Toronto Blue Jays pitcher Jay Jackson said he was tipping his pitches against NY Yankees star Aaron Judge during the game between their two teams on Monday.  Judge has received widespread scrutiny for a sideways glance before his home run off the Toronto right-hander; television cameras showed him quickly glance toward the Yankees’ first-base dugout before clobbering a 462-foot homer in the eighth inning against Jackson. Toronto manager John Schneider called the slugger’s glance “kind of odd,” while Blue Jays’ broadcasters speculated that Judge was looking for some kind of signal.
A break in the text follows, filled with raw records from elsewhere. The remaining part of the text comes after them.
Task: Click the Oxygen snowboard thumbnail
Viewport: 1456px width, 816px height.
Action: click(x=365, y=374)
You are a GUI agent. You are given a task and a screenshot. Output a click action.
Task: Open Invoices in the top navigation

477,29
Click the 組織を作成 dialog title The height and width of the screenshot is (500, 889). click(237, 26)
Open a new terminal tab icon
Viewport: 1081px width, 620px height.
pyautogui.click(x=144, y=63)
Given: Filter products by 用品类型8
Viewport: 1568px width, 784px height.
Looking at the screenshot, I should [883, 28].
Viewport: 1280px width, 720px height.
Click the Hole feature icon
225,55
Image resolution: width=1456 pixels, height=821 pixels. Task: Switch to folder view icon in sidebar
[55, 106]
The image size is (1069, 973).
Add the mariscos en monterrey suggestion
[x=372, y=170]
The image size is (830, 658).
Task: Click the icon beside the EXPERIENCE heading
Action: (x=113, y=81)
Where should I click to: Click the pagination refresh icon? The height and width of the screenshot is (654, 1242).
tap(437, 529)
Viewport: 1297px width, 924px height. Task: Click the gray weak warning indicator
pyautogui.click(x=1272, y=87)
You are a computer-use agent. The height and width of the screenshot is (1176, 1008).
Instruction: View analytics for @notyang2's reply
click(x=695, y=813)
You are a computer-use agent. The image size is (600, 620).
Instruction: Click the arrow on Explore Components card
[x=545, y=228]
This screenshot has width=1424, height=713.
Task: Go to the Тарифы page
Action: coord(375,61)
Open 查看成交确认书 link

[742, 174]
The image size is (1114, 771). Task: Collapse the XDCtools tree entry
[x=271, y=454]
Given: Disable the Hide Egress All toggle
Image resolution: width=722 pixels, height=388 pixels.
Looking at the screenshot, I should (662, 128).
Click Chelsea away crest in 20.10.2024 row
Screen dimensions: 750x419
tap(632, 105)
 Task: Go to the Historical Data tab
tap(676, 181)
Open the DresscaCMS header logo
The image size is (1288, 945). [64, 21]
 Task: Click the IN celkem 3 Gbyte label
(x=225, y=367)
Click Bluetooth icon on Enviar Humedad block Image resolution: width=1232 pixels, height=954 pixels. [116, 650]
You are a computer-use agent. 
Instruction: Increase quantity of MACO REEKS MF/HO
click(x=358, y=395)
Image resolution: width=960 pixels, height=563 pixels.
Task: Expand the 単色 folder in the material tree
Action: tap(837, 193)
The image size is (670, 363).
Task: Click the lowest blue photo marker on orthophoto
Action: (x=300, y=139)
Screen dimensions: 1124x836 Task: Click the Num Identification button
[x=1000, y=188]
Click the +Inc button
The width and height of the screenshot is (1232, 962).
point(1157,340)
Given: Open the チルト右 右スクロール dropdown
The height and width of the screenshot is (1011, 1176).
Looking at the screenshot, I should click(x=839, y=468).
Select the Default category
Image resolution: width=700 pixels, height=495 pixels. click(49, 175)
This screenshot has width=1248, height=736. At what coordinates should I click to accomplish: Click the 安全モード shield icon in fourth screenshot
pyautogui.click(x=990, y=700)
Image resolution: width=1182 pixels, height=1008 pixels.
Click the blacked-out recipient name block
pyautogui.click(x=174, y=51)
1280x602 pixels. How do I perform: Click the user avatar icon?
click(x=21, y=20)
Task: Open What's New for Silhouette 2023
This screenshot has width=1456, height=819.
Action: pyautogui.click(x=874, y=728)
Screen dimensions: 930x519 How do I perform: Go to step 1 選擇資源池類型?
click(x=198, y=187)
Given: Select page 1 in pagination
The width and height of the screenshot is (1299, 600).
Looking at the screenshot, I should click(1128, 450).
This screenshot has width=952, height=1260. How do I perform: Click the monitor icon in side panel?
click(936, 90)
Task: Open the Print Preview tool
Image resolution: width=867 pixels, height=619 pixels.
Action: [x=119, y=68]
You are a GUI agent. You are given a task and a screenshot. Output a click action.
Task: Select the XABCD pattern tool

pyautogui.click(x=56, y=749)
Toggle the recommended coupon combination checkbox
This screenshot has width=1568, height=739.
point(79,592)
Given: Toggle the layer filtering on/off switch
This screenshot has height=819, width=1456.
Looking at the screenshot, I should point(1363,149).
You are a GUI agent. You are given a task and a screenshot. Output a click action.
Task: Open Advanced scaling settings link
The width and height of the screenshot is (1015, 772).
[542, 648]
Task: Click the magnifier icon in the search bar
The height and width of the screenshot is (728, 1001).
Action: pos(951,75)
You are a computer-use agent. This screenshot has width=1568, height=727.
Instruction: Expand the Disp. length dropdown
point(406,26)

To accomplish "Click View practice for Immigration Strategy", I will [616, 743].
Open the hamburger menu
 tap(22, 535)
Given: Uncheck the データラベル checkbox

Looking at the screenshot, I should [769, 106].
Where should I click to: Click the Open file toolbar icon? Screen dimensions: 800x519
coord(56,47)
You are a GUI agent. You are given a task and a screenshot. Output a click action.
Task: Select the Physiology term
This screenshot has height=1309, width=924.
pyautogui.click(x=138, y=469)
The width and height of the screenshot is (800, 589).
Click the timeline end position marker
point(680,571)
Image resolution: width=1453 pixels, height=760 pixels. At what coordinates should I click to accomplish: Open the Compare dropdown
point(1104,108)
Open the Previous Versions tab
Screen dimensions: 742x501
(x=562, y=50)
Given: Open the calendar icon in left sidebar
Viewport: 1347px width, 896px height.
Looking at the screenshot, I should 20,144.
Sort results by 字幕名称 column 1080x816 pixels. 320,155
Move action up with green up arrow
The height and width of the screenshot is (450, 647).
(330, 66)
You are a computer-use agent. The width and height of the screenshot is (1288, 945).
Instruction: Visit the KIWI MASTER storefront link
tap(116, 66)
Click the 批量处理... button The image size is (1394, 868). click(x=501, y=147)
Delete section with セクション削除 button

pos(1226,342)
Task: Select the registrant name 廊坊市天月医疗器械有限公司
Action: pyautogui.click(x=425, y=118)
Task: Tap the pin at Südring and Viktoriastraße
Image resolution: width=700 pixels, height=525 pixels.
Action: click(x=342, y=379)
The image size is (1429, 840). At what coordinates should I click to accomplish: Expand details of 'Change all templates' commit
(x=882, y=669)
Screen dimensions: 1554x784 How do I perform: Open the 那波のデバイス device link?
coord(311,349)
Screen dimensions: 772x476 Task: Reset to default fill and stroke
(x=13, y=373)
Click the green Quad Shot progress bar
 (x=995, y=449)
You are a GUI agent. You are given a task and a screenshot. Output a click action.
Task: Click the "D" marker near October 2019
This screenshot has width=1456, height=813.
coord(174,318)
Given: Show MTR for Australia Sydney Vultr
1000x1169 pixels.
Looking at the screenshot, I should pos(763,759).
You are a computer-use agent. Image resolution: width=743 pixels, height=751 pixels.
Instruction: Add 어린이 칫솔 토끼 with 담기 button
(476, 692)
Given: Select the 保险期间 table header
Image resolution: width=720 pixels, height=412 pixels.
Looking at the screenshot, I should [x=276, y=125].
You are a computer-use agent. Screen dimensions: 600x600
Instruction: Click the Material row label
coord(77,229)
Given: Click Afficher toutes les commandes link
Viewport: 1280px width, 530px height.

However, Jackson offered the real explanation during an interview with The Athleticas part of a report published Wednesday. Said Jackson: “From what I was told, I was kind of tipping the pitch. It was [less] my grip when I was coming behind my ear. It was the time it was taking me from my set position, from my glove coming from my head to my hip. On fastballs, I was kind of doing it quicker than on sliders. They were kind of picking up on it … If they knew it was coming and he clipped me, he clipped me. I’m glad he hit it as far as he did … One of the guys told me I might have been tipping my pitches. Then the video guy came back later and said, ‘Hey, we might have picked something up on the difference between your slider and fastball. It might have been something those guys were keying off of. Just be conscious of it. You might want to change it up next time.’”

Judge said after the game that he was trying to identify “who was chirping from our dugout” at plate umpire Clint Vondrak. The Blue Jays, however, did not buy Judge’s explanation, and Schneider felt he could have been receiving signals from Yankees first-base coach Travis Chapman.  The Yankees have not been accused of using electronic equipment to decipher the Blue Jays’ signs, which is against Major League Baseball rules.

Judge remained unaffected by the controversy, howeve, hitting another monstrous, two-run blast that broke an eighth-inning tie and gave the Yankees a 6-3 victory on Tuesday. Judge’s 448-foot drive to center field broke part of a white maple leaf sign — Canada’s national symbol.